問いさえも遮って、トゥトゥは二人めがけて大量の水を襲い掛からせる。その速度は並ではない。神加と詩織が全力で回避行動をとっても避けきれるかどうかはわからない。


トゥトゥは精霊術師だ。一つの属性の術しか使うことはできない。彼の場合は水の属性だ。


攻撃力がそこまで高くなく、防御性能もそこまで高くないその属性で、彼が協会内で康太の右腕としてあり続けているということが一体どういうことなのか、神加にだってわかっていた。


いや、神加だからこそ分かっていた。


「トゥトゥさん!やめてください!あなたと戦いたくない!」


「俺もだよシノ。けどな、だからこそお前らを進ませるわけにはいかないんだ」


神加は即座に炎を発現させ、襲い掛かろうとする水に放ち蒸発させていく。周囲に水蒸気が満ちていくが、トゥトゥはそれさえも操って神加たちの行動範囲を狭めていた。


炎ではトゥトゥの攻撃や優位性を崩すことはできないと判断した神加は水属性の魔術を発動する。

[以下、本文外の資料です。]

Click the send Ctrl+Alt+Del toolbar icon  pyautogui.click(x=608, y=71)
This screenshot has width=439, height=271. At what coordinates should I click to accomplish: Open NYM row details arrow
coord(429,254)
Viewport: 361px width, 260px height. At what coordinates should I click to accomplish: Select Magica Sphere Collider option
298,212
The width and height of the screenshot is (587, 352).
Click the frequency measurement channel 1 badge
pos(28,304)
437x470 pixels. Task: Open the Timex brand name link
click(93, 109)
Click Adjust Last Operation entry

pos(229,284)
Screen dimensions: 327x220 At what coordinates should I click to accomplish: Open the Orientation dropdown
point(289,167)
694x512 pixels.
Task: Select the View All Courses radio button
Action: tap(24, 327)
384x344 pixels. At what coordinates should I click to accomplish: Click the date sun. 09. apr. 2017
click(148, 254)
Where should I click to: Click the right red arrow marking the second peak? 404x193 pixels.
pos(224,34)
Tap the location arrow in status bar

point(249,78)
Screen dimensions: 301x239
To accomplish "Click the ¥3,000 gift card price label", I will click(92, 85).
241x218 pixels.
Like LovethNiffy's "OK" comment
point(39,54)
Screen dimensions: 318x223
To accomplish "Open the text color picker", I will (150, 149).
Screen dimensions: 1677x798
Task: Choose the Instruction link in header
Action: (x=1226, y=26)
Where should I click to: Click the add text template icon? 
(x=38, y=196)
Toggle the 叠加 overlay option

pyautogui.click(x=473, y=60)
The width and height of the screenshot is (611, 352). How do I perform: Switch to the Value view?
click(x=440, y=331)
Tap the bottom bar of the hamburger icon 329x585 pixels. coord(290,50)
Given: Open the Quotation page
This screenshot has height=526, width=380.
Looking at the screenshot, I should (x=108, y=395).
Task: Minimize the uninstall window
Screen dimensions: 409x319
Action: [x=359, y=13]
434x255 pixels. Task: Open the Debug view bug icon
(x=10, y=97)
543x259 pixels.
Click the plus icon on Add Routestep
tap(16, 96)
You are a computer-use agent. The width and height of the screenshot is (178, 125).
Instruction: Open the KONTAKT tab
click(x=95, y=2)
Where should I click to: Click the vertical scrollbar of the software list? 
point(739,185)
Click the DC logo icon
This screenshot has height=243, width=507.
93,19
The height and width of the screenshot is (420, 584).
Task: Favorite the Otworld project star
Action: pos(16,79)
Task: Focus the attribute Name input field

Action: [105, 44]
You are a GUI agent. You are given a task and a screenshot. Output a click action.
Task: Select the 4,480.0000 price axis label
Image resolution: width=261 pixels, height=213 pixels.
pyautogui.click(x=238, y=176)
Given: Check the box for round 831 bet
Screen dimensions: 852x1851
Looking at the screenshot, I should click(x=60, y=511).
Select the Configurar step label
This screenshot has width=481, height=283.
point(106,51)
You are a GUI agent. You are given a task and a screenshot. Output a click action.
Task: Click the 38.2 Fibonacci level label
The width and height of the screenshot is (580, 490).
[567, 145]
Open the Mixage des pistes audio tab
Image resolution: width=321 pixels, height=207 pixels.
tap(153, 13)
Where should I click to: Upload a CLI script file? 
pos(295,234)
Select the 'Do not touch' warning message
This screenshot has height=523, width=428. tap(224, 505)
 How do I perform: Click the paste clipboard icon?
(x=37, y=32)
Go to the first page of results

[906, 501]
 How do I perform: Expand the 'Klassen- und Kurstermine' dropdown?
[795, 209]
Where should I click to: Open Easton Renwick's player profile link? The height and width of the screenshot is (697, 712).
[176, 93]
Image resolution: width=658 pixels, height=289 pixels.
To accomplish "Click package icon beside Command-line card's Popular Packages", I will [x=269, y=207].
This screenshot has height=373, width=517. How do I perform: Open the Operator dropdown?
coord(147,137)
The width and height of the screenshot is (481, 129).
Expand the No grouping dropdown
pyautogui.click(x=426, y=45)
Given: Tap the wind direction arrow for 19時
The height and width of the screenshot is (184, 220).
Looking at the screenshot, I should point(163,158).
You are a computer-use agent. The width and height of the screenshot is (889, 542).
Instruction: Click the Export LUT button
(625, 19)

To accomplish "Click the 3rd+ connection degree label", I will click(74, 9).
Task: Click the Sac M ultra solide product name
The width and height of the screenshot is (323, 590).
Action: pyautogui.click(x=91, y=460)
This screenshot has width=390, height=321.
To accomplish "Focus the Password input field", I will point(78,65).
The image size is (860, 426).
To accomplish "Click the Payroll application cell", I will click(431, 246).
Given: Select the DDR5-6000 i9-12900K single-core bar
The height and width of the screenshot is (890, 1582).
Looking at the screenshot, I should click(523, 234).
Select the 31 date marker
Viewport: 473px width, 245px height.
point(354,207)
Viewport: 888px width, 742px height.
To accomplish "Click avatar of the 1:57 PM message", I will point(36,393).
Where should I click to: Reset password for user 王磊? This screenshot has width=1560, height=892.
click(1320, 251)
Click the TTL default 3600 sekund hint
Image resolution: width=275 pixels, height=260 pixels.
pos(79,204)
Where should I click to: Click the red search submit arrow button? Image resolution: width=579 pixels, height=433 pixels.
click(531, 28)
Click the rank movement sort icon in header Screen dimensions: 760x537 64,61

水のある場所で有利に行動できるという相手の優位性を少しでも削ぐべく、水を少しでも自分の支配下に置こうとしているのだ。


神加は多くの属性魔術を扱うことができる。当然水属性もその例外ではない。だが、神加ではトゥトゥに水属性では勝てない理由がある。


「違うぞシノ、そうじゃない。教えたはずだ。水を操るときは流れを作れ、流れを理解して、掴んで、自分のものにしろと」


神加はたくさんの術式を使える。その中で、神加に水属性の扱い方を教えたのは他でもない、トゥトゥだった。


つまり、トゥトゥは神加の水属性の師匠なのである。